Corinthians troca boicote por cobranças constantes contra arbitragem à CBF
Por Fábio Lázaro / UOL/Folhapress em 11/05/2026 às 16:22
O Corinthians levará novas reclamações à CBF na reunião virtual com a comissão de arbitragem marcada para esta segunda-feira.
A postura adotada pelo departamento de futebol corintiano nesta temporada difere da estratégia utilizada em 2025, quando Fabinho Soldado comandava o setor. Na época, o clube se ausentou de alguns encontros como forma de protesto contra decisões da arbitragem.
Porém, desde a chegada de Marcelo Paz, no início deste ano, o entendimento interno passou a ser de insistir nas reclamações diretamente à entidade máxima do futebol brasileiro na tentativa de obter respostas e providências.
COBRANÇA POR CRITÉRIOS
O principal objetivo da diretoria alvinegra é cobrar uma unificação de critérios da arbitragem nacional. A avaliação interna é de que lances semelhantes têm recebido interpretações diferentes ao longo da temporada.

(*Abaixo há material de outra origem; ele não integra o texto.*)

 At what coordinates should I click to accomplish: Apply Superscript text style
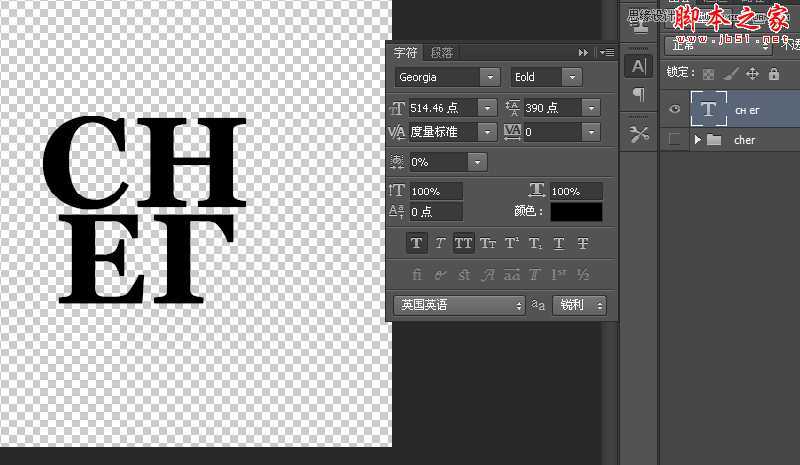(511, 243)
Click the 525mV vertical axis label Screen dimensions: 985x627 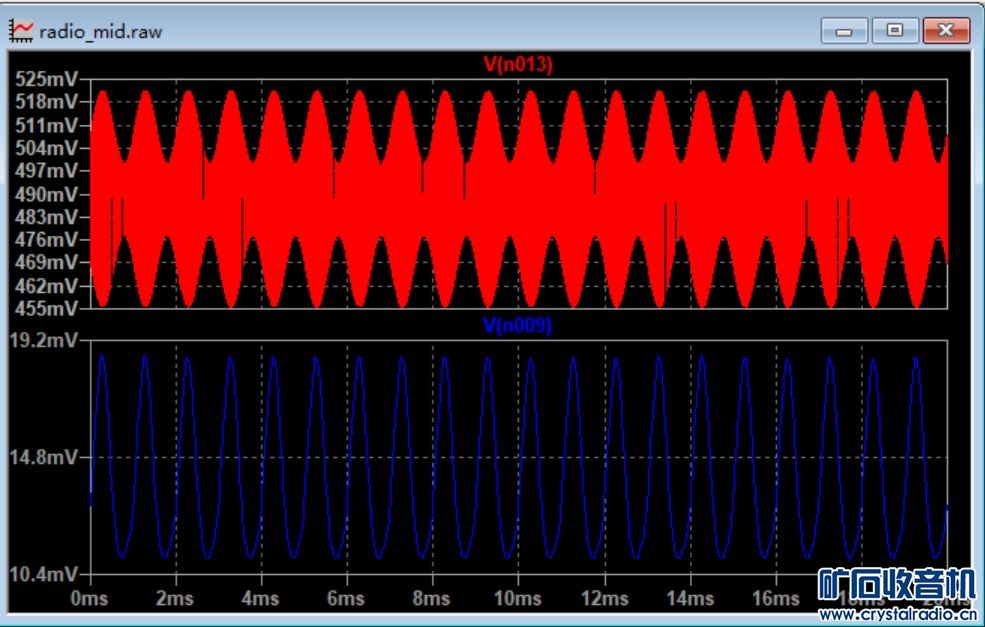[46, 79]
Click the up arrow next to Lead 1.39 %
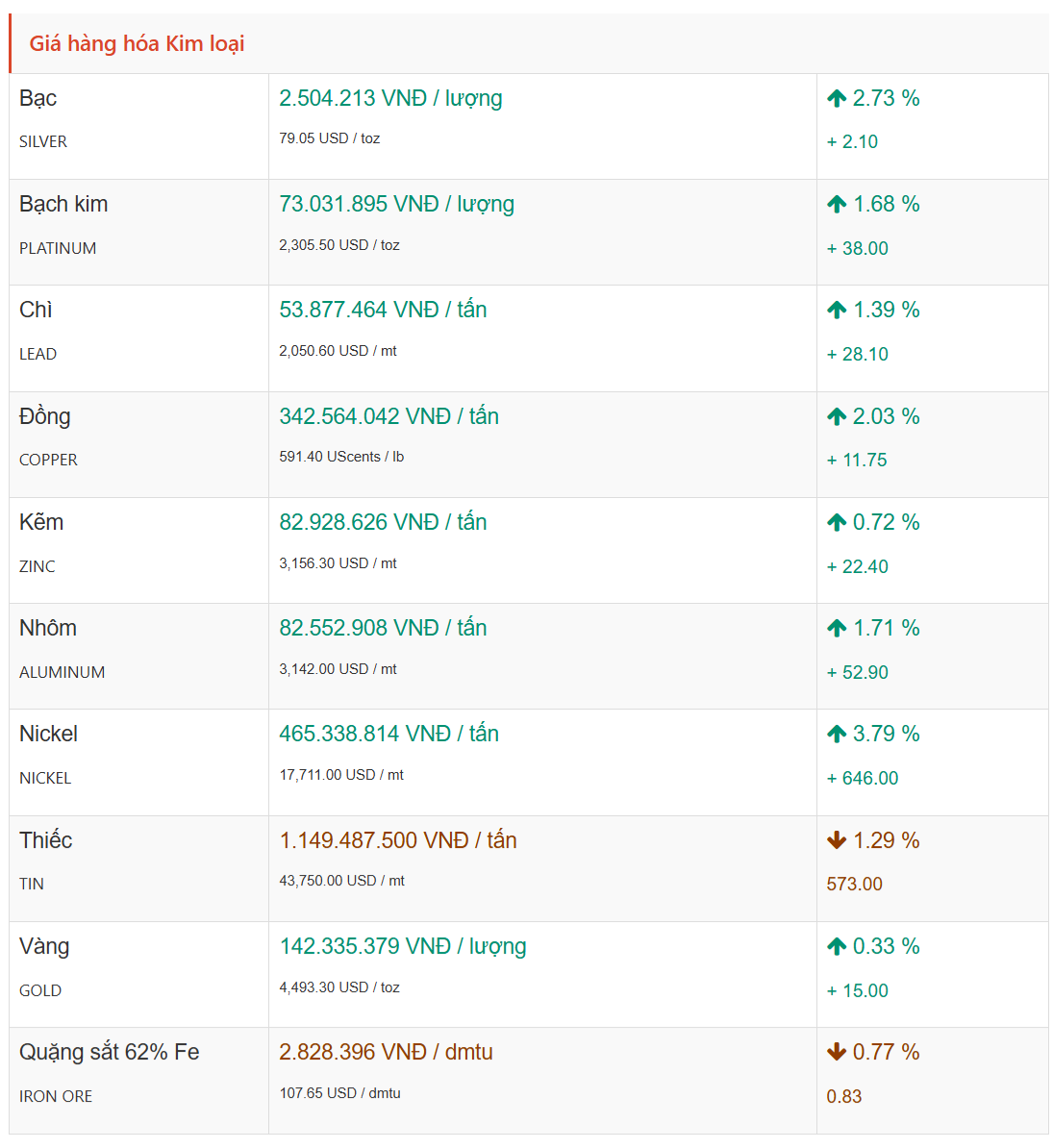The width and height of the screenshot is (1053, 1148). point(837,310)
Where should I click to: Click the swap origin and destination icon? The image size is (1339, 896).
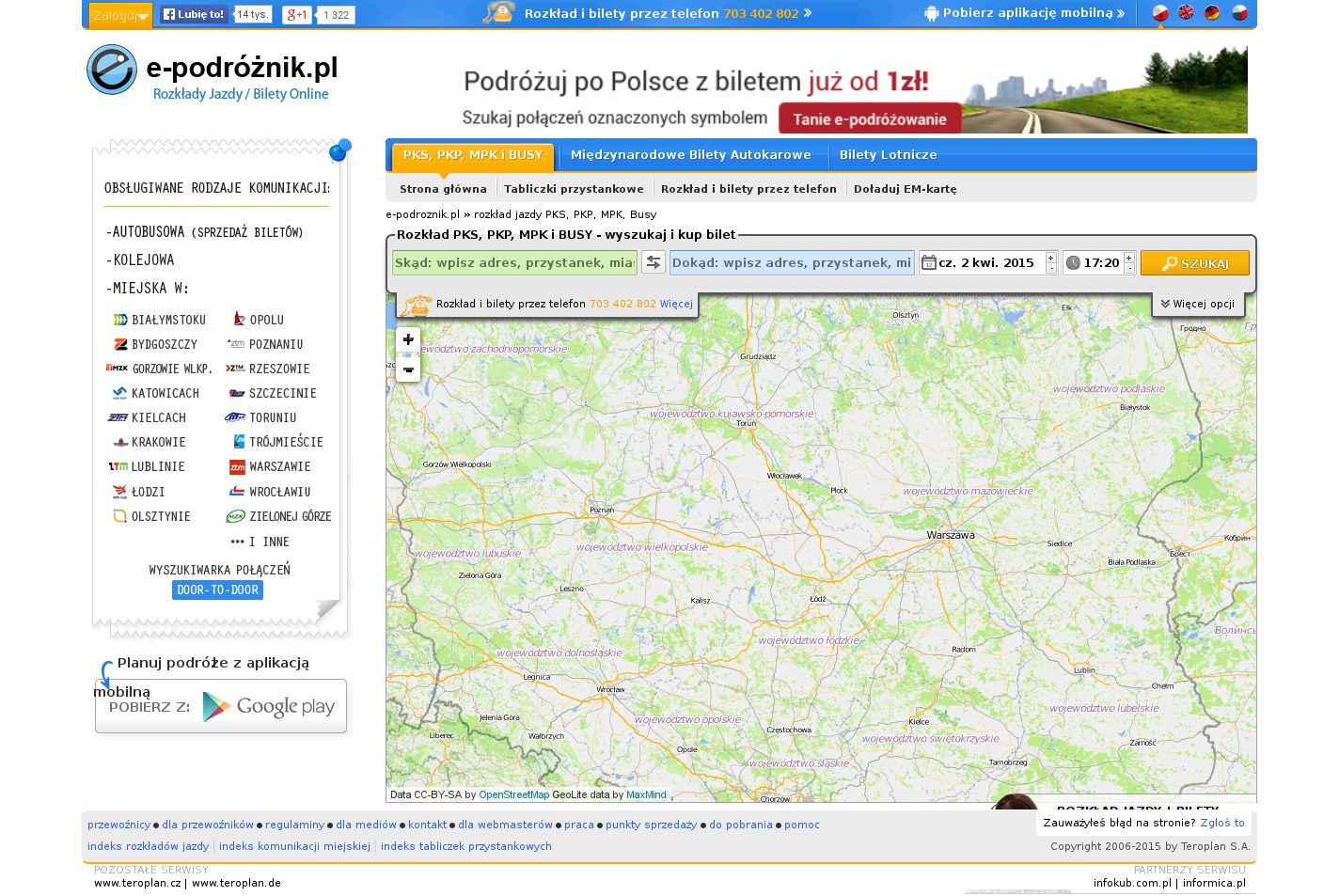654,263
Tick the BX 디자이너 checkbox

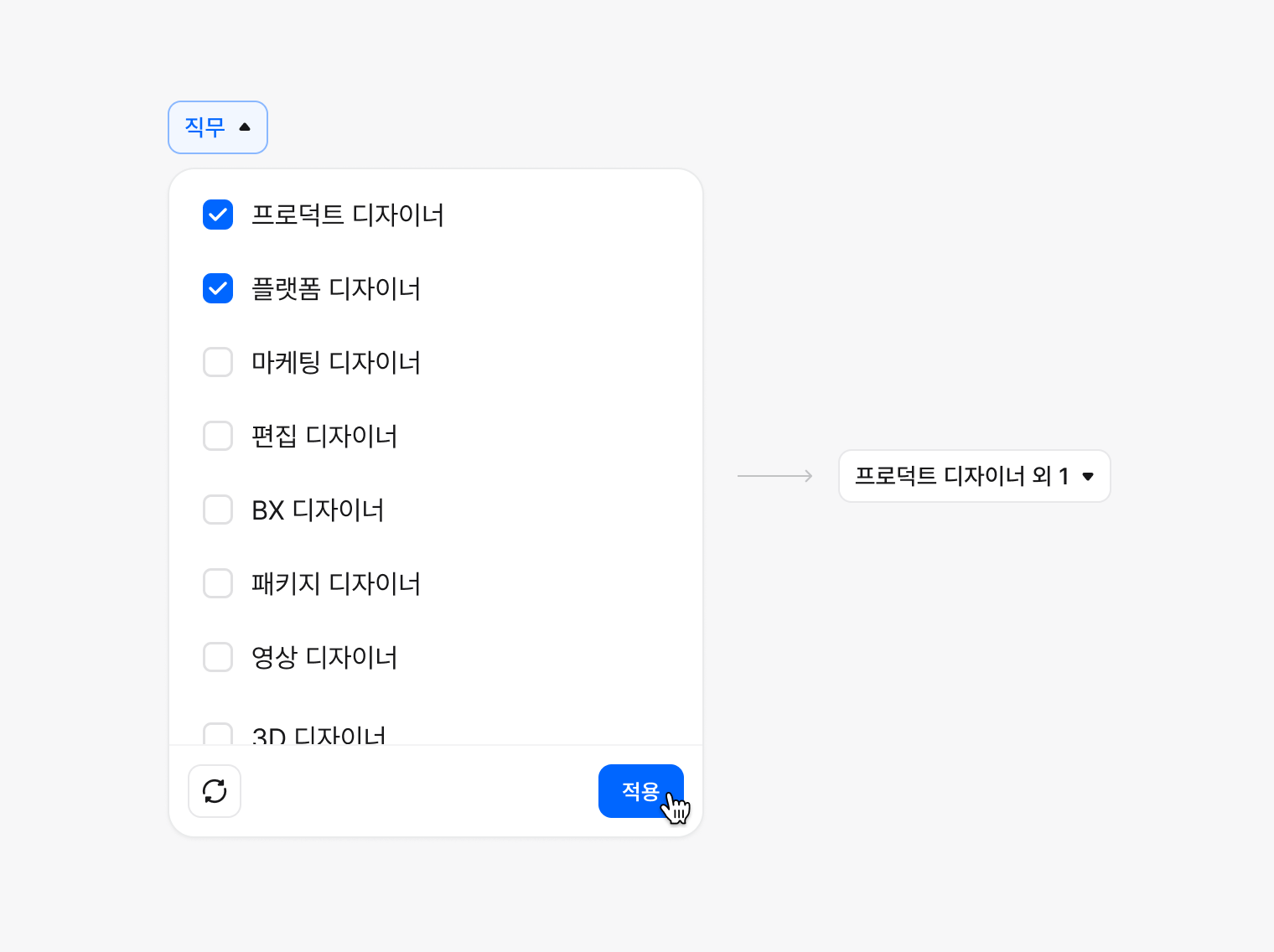pos(218,510)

A principal reclamação que será apresentada por Marcelo Paz nesta segunda-feira envolve a não expulsão do volante Bobadilla, do São Paulo, por gesto obsceno no clássico contra o Corinthians, neste domingo. O Timão entende que houve incoerência no critério adotado, já que Allan e André foram expulsos recentemente pelo mesmo motivo.

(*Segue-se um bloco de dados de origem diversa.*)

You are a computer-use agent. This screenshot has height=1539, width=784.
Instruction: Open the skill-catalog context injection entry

Em algumas situações, o clube considera ter obtido retorno positivo das cobranças feitas à CBF, como com a sinalização de que o árbitro Rodrigo José Pereira de Lima não apitará mais jogos do Corinthians até o fim da temporada. Isso teve a ver com impacto das críticas feitas pela diretoria corintiana após o empate com o Flamengo, em março, pelo Brasileirão.
Por outro lado, a CBF considerou corretas as decisões da arbitragem após a derrota para o Mirassol, há duas semanas, mesmo com as contestações do Corinthians. Entre os lances questionados estavam a mudança da expulsão do atacante Edson Carioca após revisão do VAR, o pênalti marcado de Matheus Bidu em Carlos Eduardo sem análise de vídeo e a falta não assinalada em Rodrigo Garro na origem do segundo gol do Mirassol.

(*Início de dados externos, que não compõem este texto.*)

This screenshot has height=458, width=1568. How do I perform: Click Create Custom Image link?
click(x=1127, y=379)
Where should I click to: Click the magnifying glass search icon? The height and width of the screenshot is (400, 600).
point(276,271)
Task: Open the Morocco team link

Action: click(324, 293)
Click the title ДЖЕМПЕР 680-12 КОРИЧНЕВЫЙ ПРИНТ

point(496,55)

Paralelamente às manifestações feitas à CBF, a diretoria corintiana também adotou como estratégia reforçar publicamente suas insatisfações com a arbitragem, principalmente por meio do executivo Marcelo Paz. A avaliação interna é de que a exposição pública aumenta a pressão por respostas da entidade e, ao mesmo tempo, cria um canal direto de comunicação com a torcida.